There are some ideas about how to overcome at least the issue of portability. Some newer techniques, including diffuse optical tomography (DOT), which uses light rather than magnets, are in development. The accuracy of these new systems seems to be catching up with the current gold standard in the field – fMRI.

Reading personal thoughts in great detail using fMRI is science fiction for now. The experimental conditions have to be tightly controlled and the context well defined. The computer predictions reflect blurry shapes of a seen film or the presence/ absence of food in your dream, to name a few. Adrian Owen was involved in the remarkable work on patients in the vegetative state that we discussed in Chapter 1. He asked the world's top neuroimagers to identify what he was doing, via a scan of his brain, taken while he was lying in an fMRI scanner performing a particular task. Here are their answers:

1. Remembering something

2. Tracking a stimulus on the screen

3. Shifting attention from one thing to another

4. Deciding which of two responses to make

5. Doing sudoku

6. Switching attention

7. Tapping a finger in response to a stimulus

8. Counting

9. Looking at disgusting pictures

10. Nothing

What was Adrian Owen really doing? He was telling a lie!
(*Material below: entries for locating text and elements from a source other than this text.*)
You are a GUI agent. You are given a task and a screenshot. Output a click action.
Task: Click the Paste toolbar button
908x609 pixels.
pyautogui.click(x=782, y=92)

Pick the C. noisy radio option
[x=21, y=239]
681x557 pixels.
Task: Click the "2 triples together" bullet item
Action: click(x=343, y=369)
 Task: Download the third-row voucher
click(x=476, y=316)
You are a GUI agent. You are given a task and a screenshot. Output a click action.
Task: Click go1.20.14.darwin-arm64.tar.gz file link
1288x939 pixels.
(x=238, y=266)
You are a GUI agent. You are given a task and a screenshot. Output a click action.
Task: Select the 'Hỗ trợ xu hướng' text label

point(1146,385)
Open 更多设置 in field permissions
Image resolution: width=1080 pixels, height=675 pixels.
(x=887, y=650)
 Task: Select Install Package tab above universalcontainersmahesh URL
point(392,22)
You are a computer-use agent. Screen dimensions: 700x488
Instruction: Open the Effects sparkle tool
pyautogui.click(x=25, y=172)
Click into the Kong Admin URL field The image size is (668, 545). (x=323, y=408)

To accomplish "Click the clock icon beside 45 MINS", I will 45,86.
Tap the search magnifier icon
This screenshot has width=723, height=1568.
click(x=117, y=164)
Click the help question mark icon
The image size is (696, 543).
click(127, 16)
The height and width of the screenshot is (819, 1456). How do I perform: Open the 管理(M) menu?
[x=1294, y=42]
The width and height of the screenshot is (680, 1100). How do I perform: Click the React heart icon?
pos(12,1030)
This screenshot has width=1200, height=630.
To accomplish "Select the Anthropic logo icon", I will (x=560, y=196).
Not a single expert could identify the correct activity. They clearly did not lack creativity, but reading someone's mind from a brain scan without any information about the context is currently impossible. Mind-reading does not work in isolation and even the most sophisticated machine has to get to know the subject first. But the field is moving ahead rapidly. Advances in machine learning techniques and new imaging methods could overcome the current limitations of mind-reading. In the future it might be possible to know what your favourite politician is really thinking, no matter how good his acting skills are.

Good vs Bad Mind-Reading?

Most researchers working on technological refinements such as the development of new imaging techniques or better computer modelling have worthy, ethical aims. Better technology would make brain scans safer, easier, and cheaper. They could be used to advance our understanding of the brain and inner thought processes. In some cases, they could also enable us to communicate with people who have lost their ability to speak, due to being in a coma or to muteness. However, there is also the potential for abuse, especially if a large number of people suddenly have access to this technique. When do we have the right to keep our thoughts private? When does the government, an organization, or an individual have the right to read our thoughts? Is it ethical to use mind-reading techniques, for example, at an airport to screen for terrorists? Many people are already uncomfortable with full-body scans: what if a machine had access to your thoughts and emotions?

Clear ethical guidelines for applications of brain scans and potential mind-reading will be needed. We as a society will have to debate where we want to draw the line between responsible, beneficial usage of the techniques and what constitutes their abuse.